_Directions for this task_. Keep each line of the material that includes "pixels", and leave out the rest.

_Given records_.

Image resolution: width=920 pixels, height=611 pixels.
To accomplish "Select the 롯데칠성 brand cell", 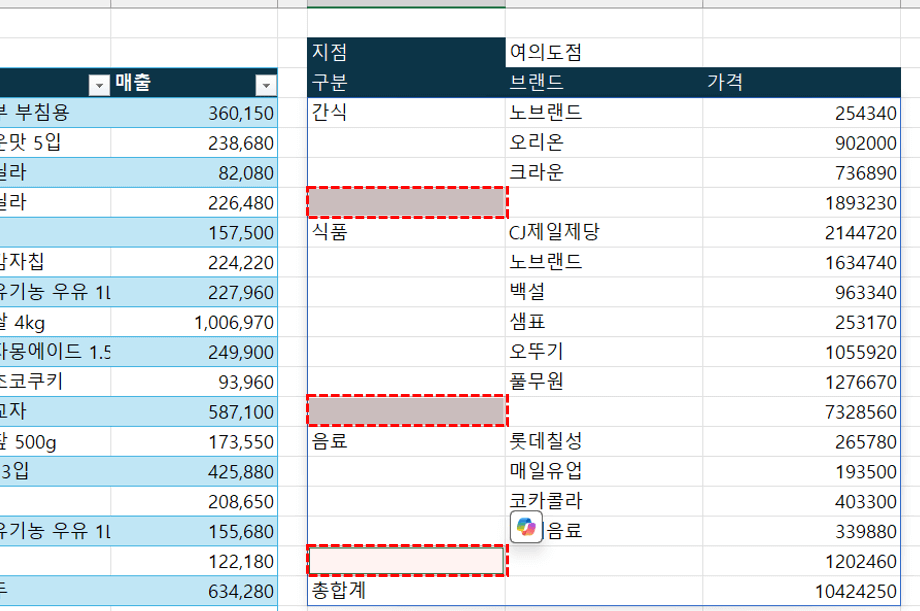I will point(603,441).
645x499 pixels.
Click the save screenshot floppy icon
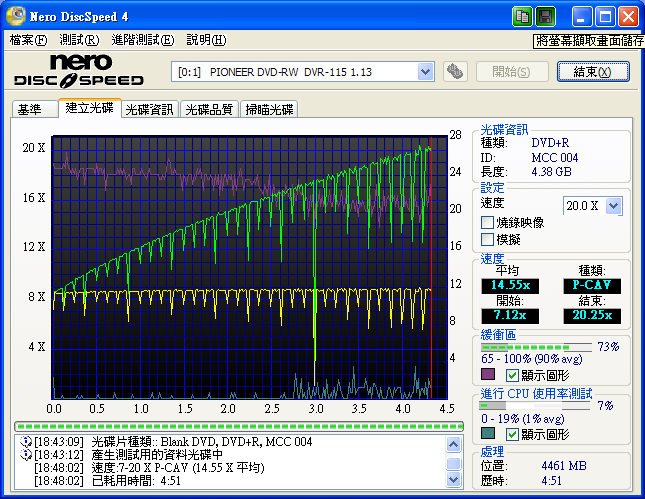(545, 16)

_Expected output_.
Image resolution: width=920 pixels, height=611 pixels.
645x499 pixels.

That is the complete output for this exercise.